HOME THEATER & SOUND -- DVD Review



Freedom
Writers


June 2007

Reviewed by:
Charlotte Meyer

Format: DVD

(all ratings out of 5):
Overall Enjoyment

***


Picture Quality

****

Packaged Extras
***

Sound Quality
****
. .
Starring: Hilary Swank, Patrick Dempsey, Glenn Scott, Imelda Staunton, April Lee Hernandez, Mario

Directed by: Richard LaGravenese

Theatrical Release: 2007
DVD Release: 2007
Released by: Paramount

Dolby Digital 5.1, Dolby Digital 2.1
Widescreen

An uplifting "teacher movie" now and then does us all some good. Every few years another one turns up. The best of them become classics. Think Goodbye, Mr. Chips (1939), Blackboard Jungle (1955), To Sir with Love (1966), Fame (1980), Dead Poet’s Society (1986), Mr. Holland’s Opus (1995). A typical plot in a teacher movie: new teacher arrives; students resist him/her; stodgy administration disapproves of his/her teaching methods; teacher is tenacious and loving; students, usually at-risk, come to love and respect the teacher; evil administrators are daunted; students succeed against great odds.

What keeps the formula alive are the endless variations possible. Here’s Hilary Swank in Freedom Writers in yet another. She plays a real-life English teacher, Erin Gruwell, whose first assignment came at the time of the Rodney King riots in L.A. Young, naïve, and idealistic, she faced hostile multiracial students and a hostile white principal and turned it all around by getting her students to write about their own lives: their gang involvements, friends they’ve lost in drive-by shootings, violence at home, drugs on their streets, and the racism they confront daily. Gruwell collected their diaries into a book, on which screenwriter and director Richard LaGravenese based the script.

Besides Swank’s convincing performance, there is more good acting, especially among those playing students. April Lee Hernandez, for example, plays Eva, an angry Latina student who flowers within the loving community Gruwell creates in the classroom. Two surprisingly lukewarm performances are given by Patrick Dempsey of TV’s Grey’s Anatomy as the unsupportive husband and veteran actor Scott Glenn as Gruwell’s occasionally supportive father. Good actors both, but in big roles that slowed the central action.

Will Freedom Writers join the list of classic teacher movies? Probably not. Blame it on the script. As we learn in the featurettes, screenwriter Richard LaGravenese came to know the actual teacher well and perhaps lost the distance a writer needs. The script pays so much homage to Gruwell’s personal story that we never come to know any of the students well enough to care enough about them.
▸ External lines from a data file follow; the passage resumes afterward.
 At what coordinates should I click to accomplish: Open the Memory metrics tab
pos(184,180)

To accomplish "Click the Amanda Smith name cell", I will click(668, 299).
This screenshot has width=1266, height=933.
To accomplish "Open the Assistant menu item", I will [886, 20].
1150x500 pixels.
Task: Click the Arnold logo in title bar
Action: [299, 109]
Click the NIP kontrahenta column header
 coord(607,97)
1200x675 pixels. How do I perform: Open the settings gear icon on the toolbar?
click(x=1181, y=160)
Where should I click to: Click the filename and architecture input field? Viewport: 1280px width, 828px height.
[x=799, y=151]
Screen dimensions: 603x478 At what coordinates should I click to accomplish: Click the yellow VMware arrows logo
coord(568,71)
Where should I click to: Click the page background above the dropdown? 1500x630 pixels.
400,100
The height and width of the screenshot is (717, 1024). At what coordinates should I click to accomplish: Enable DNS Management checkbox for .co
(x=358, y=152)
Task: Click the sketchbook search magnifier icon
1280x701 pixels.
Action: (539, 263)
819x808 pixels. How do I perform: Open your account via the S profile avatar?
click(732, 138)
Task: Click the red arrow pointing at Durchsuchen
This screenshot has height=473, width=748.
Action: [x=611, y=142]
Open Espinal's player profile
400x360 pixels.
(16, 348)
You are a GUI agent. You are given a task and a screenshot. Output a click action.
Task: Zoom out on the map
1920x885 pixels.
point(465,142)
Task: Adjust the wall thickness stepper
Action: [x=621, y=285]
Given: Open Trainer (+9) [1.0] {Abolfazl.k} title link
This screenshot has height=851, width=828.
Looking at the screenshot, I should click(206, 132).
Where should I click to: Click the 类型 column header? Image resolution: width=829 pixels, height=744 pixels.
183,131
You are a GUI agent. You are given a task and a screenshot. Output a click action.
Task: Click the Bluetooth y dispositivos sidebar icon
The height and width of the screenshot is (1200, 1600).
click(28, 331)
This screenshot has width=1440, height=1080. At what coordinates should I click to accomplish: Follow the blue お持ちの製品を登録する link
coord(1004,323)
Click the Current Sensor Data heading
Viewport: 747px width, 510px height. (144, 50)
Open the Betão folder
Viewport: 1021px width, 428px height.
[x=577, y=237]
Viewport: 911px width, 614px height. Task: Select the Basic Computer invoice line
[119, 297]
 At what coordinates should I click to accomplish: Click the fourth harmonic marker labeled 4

As a DVD though, Freedom Writers is technically impeccable. Although the audio is mostly dialogue (and it’s plenty crisp), the 5.1 Dolby gets some play with the punchy musical soundtrack and the occasional gunshot. The video is a very good, very clean widescreen transfer. The colors are luscious (I’m remembering Swank in her vivid red teacher suit and luminous white pearls) and the blacks are deep with legible detail.

The extras are a letdown though. Swank has won Oscars for heavyweight roles in Boys Don’t Cry and Million-Dollar Baby, yet she can sound surprisingly lightweight in interviews. Don’t expect much from her commentary track with Richard LaGravenese. For the others, expect the usual: deleted scenes, story-behind-the-story and making-the-movie featurettes, a trailer, and a photo gallery. Someday, producers will take the extra material on DVDs more seriously than they do now.

Feeling sorry for yourself? Down in the dumps? Go rent Freedom Writers.